Śmieszny świat konwencji
Wczoraj rozpoczął występy we Wrocławiu warszawski Teatr Dramatyczny. Stołeczna scena gości na zaproszenie Teatru Polskiego, prezentując "Śmierć Tarełkina" Suchowo-Kobylina w reżyserii Bohdana Korzeniewskiego. Pierwszy spektakl wrocławianie przyjęli niezwykle gorąco. Bardzo piękny był rewanż aktorów, którzy w odpowiedzi na brawa, obdarowali publiczność kwiatami.
*
Żartem scenicznym w trzech aktach nazwał Aleksander Suchowo-Kobylin swą świetną komedię satyryczną "Śmierć Tarełkina", opowieść z życia urzędników i policjantów. Ten żart do dziś śmieszy, choć w czasach w których był pisany i w których przez długie lata nie mógł być grany, wywoływał ze względu na swą demaskatorską rolę, uczucia zapewne nieco inne. Czym jest dziś dla nas "Tarełkin"? Czy tylko przywołaniem dobrej literatury i sceniczną zabawą? Chyba jednak czymś więcej, bo ta zabawa pokazuje jednak pewne mechanizmy i układy, pokazuje świat konwencji, grę masek. A że przede wszystkim śmieszy, trudno to uznać za wadę. Tonacja "Śmierci Tarełkina" jest głównie farsowa. Taki też jawi się nam Tarełkin, kiedy w rudej peruce wyłania się z trumny. Ale już tłum kłaniających się zwierzchności urzędników, którzy przyszli na pogrzeb kolegi trąci groteską, która pobrzmiewa także w scenach toczących się w policyjnym urzędzie. Przenikanie konwencji wydaje się tu być celowe i słuszne.
Grę masek pokazuje sam Tarełkin (Zbigniew Zapasiewicz). Po zainscenizowaniu własnej śmierci (aby w ten sposób zemścić się na tych, co go zniszczyli) przybiera postać Siły Kopyłowa.
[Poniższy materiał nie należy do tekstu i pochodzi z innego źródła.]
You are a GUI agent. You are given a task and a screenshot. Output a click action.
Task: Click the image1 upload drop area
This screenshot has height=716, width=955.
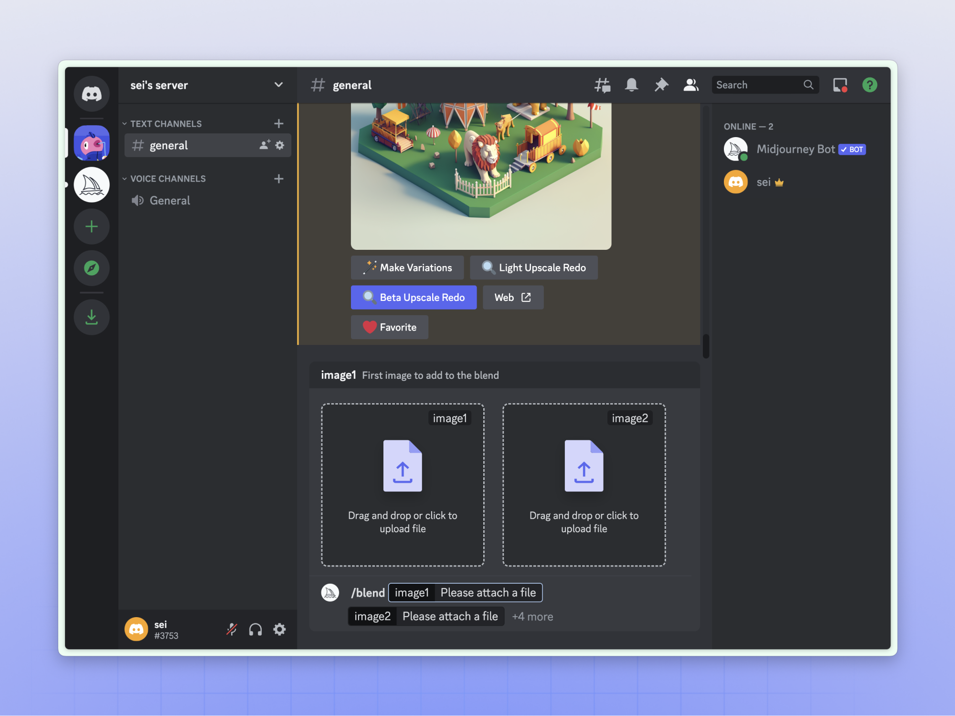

Zdemaskowany przez Warrawina (ten także zresztą wciela się w postać Kapitana Połutatarynowa) staje się na powrót Tarełkinem, na koniec wreszcie zdziera wszystkie maski. Zapasiewicz, jako jedyny aktor w tym przedstawieniu, nie rysuje swego bohatera wyraźną kreską. Tarełkin zyskuje przez to na osobowości, jest kimś więcej niż urzędniczyną - oszustem rozgrywającym swoją partię. Ta postać właśnie pozwala na uogólnienia, każe myśleć o ponadczasowości pewnych spraw. Świetna to rola z niezapomnianym monologiem nad własną trumną i końcowym dialogiem z Warrawinem. Warrawina gra Ryszard Pietruski, bardzo precyzyjnie i wyraziście. To kolejna bardzo dobra rola warszawskiego przedstawienia. Z ogromnym temperamentem i brawurą prowadzi Rasplujewa (inspektor policji, który ma w brzuchu przepaść, a w głowie trociny) Bogdan Baer. Oszczędnie z prawdziwie zabawną naiwnością pokazuje Ocha, komisarza policji Józef Nowak. Tę właśnie czwórkę głównych wykonawców ogląda się z ogromną satysfakcją. Z nie mniejszą śledzi przezabawne rozwiązania inscenizacyjne profesora Korzeniewskiego, z wybijającą się spośród nich sceną pożerania przemyślnie sfabrykowanych dań, które pochłania Baer-Rasplujew; jak również rozwiązania scenograficzne Zofii Wierchowicz (ikonowate malowidła w pierwszej i tonący w szarości gabinet w drugiej części spektaklu).